Travellers cannot be always on the alert, any more than other men. Their hours of weariness and of capricious idleness come, as at home; and there is no security against their occurring at inconvenient times,—just when some characteristic spectacle is to be witnessed, or some long-desired information is in waiting. By a little forethought, the observer may guard against some of the effects of seizures of apathy. If he would rather sleep in the carriage than get out to see a waterfall, he can only feel ashamed, and rouse himself to do his duty: but, by precaution, he may guard himself from passing by some things less beautiful than waterfalls, and to have seen which is less necessary to his reputation as a traveller; but which yet he will be more sorry eventually to have lost.

To keep himself up to his business, and stimulate his flagging attention, he should provide himself, before setting out, with a set of queries, so prepared as to include every great class of facts connected with the condition of a people, and so divided and arranged as that he can turn to the right set at the fitting moment.—These queries are not designed to be thrust into the hand of any one who may have information to give. They should not even be allowed to catch his eye. The traveller who has the air of taking notes in the midst of conversation, is in danger of bringing away information imperfect as far as it goes, and much restricted in quantity in comparison with what it would be if he allowed it to be forgotten that he was a foreigner seeking information. If he permits the conversation to flow on naturally, without checking it by the production of the pencil and tablets, he will, even if his memory be not of the best, have more to set down at night than if he noted on the spot, as evidence, what a companion might be saying to him. But a glance in the morning at his list of queries may suggest inquiries which he might not otherwise remember to make; and they will help him afterwards to arrange the knowledge he has gained. He can be constantly adding to them as he goes along, and as new subjects arise, till he is in possession of a catechism on the facts which indicate morals and manners; which must prevent his researches being so capricious, and his information so vague as his moods and his idleness would otherwise occasionally make them.

The character of these queries must, of course, depend much on where the traveller means to go.

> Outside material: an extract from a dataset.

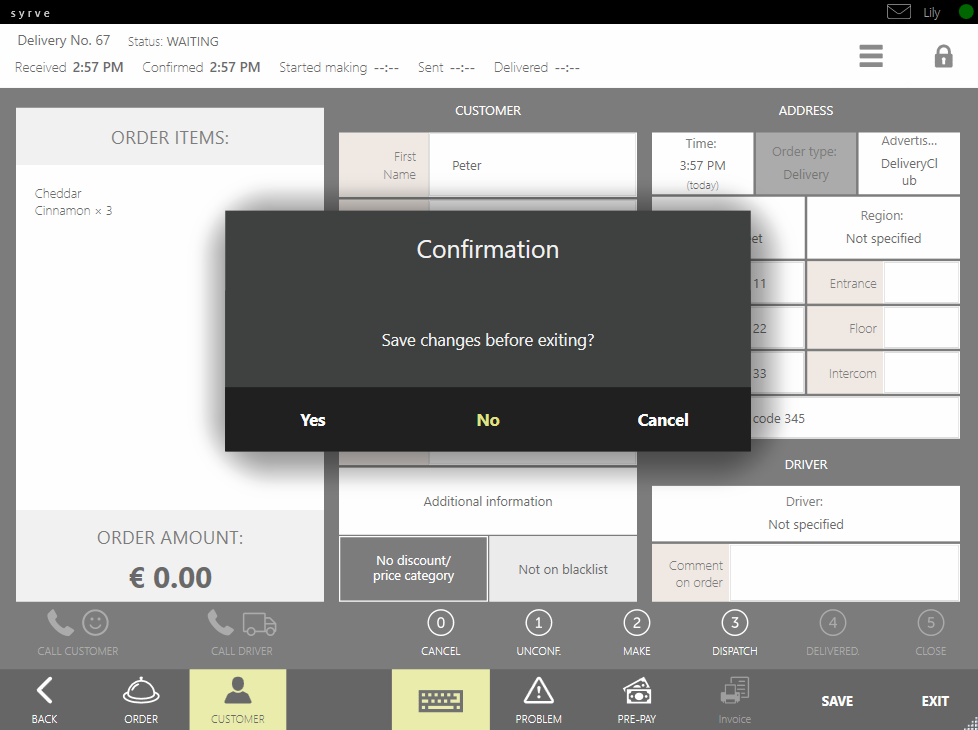
Task: Click Yes to save changes
Action: tap(313, 420)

A set which would suit one nation would not completely apply to any other. The observer will do wisely to employ his utmost skill in framing them. His cares will be better bestowed on this than even on his travelling appointments, important as these are to his comfort. When he has done his best in the preparation of his lists, he must still keep on the watch to enlarge them, as occasion arises.

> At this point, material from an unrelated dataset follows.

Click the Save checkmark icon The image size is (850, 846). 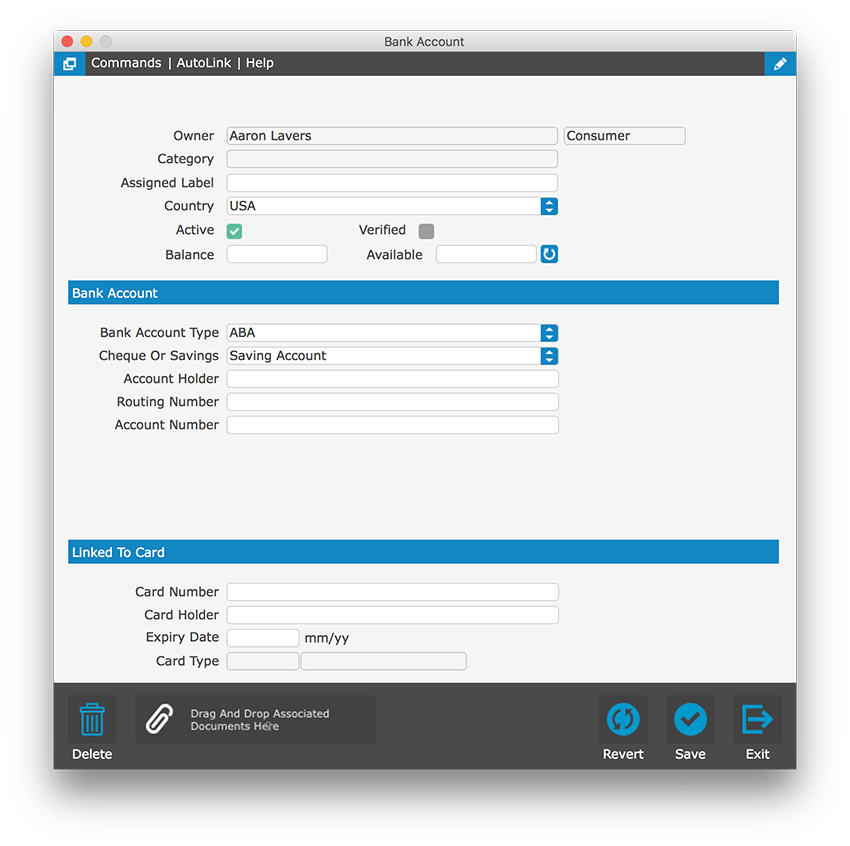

Some travellers unite in one the functions of the query list and the journal: having the diary headed and arranged for the reception of classified information. But this seems to be debasing the function of a journal, whose object ought to be to reflect the mind of a traveller, and give back to him hereafter the image of what he thought and felt day by day. This is its primary function;—a most useful one, as every traveller knows who has kept one during a year's wandering in a foreign country. On his return, he laughs at the crudity of the information, and the childishness of the impressions, set down in the opening pages; and traces, with as much wonder as interest, the gradual expansion of his knowledge, education of his perceptions, and maturing of his judgments as to what is before him, as week succeeds to week, and each month mellows the experience of the last.

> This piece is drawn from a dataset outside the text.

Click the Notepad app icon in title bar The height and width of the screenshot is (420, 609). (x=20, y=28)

The subordinate purpose of the journal is to record facts; and the way in which this is done ought not to depend on the stationer's rule, but on the nature of the traveller's mind. No man can write down daily all that he learns in a day's travel. It ought to be a matter of serious consideration with him what he will insert, and what trust to his memory. The simplest method seems to be to set down what is most likely to be let slip, and to trust to the memory what the affections and tastes of the traveller will not allow him to forget. One who especially enjoys intimate domestic intercourse will write, not fireside conversations, but the opinions of statesmen, and the doctrine of parties on great social questions. One whose tastes are religious will note less on the subject of public worship and private religious discourse, than dates, numbers, and facts on subjects of subordinate interest. All should record anecdotes and sayings which illustrate character. These are disjointed, and will escape almost any memory, if not secured in writing. Those who do not draw should also note scenery. A very few descriptive touches will bring back a landscape, with all its human interest, after a lapse of years: while perhaps there is no memory in the world which will present unaided the distinctive character of a succession of scenes. The returned traveller is ashamed to see the extent of his record of his personal feelings. His changes of mood, his sufferings from heat or cold, from hunger or weariness, are the most interesting things to him at the moment; and down they go, in the place of things much better worth recording, and he pays the penalty in many a blush hereafter. His best method will be to record as little as possible about himself; and, of other things, most of what he is pretty sure to forget, and least of what he can hardly help remembering.

Generally speaking, he will find it desirable to defer the work of generalization till he gets home. In the earlier stages of his journey, at least, he will restrict his pen to the record of facts and impressions; or, if his mind should have an unconquerable theorizing tendency, he will be so far cautious as to put down his inferences conjecturally. It is easy to do this; and it may make an eternal difference to the observer's love of truth, and attainment of it, whether he preserves his philosophic thoughts in the form of dogmas or of queries.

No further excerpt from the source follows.